Supplied text:
Pre-holiday timing: A rate cut would align with year-end liquidity needs and help set expectations for 2026.
Arguments for the Fed to postpone action
Several factors suggest the Fed may delay a rate cut in the near future:
Sticky inflation: According to the Fed’s latest statement, the inflation rate remains “somewhat elevated.”
Data vacuum: The US government shutdown has delayed key employment and inflation reports, making policy assessments more difficult.
Committee division: Federal Reserve officials are split on the appropriate path forward, which encourages a more cautious approach.
Limited room for easing: After multiple cuts this year, some analysts argue that policy is already close to a neutral level.
Did you know? In March 2020, the Fed cut interest rates to near zero to respond to the COVID-19 crisis. It lowered rates by a total of 1.5 percentage points across its meetings on March 3 and March 15.
What to monitor before December
These factors are likely to shape the Fed’s upcoming policy decision on rate cuts:
Nonfarm payrolls and unemployment: Is the job market continuing to slow?
Inflation data: Any unexpected rise in inflation will reduce expectations for policy easing.
Financial conditions and market signals: Are credit spreads widening, and is overall market liquidity tightening?
Fed communications: Differences of opinion within the Federal Open Market Committee (FOMC) may influence the outcome.
External shocks: Trade developments, geopolitical risks or sudden supply disruptions could shift the Fed’s approach.
Did you know? US stocks have historically returned about 11% in the 12 months after the Fed begins cutting rates.
How a Federal Reserve cut may impact crypto
Fed rate cuts increase global liquidity and often push investors toward riskier assets like crypto in search of higher returns. Bitcoin (BTC) and Ether (ETH) tend to benefit from stronger risk appetite and rising institutional inflows. Lower decentralized finance (DeFi) borrowing rates also encourage more leverage and trading activity. Stablecoins may see greater use in payments, although their yield advantage narrows when rates fall.
However, if a rate cut is interpreted as a signal of recession, crypto may experience equity-like volatility. Markets might see an initial boost from easier liquidity, followed by a pullback driven by broader macro concerns. If global financial conditions loosen instead, the environment could support further crypto demand.
Lower borrowing costs make it easier for people and institutions to take investment risks, which can draw more interest toward digital assets. As more money flows into the sector, crypto companies can build better tools and services, helping the industry connect more smoothly with the rest of the financial system.
Did you know? When the Fed cuts rates, short-term bond yields usually fall first, creating opportunities for traders who track movements in the yield curve.

Stored records:
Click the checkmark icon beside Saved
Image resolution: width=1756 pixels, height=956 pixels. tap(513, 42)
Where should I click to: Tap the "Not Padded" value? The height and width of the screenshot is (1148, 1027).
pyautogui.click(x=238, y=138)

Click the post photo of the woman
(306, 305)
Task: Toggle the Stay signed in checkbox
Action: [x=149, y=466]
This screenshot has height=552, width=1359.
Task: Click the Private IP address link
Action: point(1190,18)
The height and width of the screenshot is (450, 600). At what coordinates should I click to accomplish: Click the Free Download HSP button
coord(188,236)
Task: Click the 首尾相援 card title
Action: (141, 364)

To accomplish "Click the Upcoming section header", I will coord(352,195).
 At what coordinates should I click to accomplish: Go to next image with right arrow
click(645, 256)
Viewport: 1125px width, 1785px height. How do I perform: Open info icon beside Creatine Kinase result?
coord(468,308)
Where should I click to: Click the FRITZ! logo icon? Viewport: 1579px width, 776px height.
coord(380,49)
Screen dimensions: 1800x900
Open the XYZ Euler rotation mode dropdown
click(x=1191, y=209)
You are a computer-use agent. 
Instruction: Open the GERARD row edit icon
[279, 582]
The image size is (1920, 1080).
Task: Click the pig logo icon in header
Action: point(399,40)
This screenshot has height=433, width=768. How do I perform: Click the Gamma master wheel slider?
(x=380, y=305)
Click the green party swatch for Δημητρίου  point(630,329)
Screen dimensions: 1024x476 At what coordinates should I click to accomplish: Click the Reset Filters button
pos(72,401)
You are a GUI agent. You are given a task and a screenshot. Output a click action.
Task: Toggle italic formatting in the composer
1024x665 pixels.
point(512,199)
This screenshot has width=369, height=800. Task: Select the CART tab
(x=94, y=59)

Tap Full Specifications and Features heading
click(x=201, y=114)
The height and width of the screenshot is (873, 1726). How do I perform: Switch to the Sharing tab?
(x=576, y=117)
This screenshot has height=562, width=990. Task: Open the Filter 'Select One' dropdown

Required tasks:
1/ Can you revise the Fed rate-cut text between "What to monitor" and "continuing to slow?", inclusive, putting "January" in place of "December"?
2/ In the Fed rate-cut text, why might crypto pull back after an initial boost from a rate cut?
The stored records are separate material, apart from the text on the Fed rate cut.

Results by task:
1/
What to monitor before January
These factors are likely to shape the Fed’s upcoming policy decision on rate cuts:
Nonfarm payrolls and unemployment: Is the job market continuing to slow?

2/ If a rate cut is read as a sign of recession, crypto may see equity-like volatility. Easier liquidity could give an initial boost. Broader macro concerns could then drive a pullback.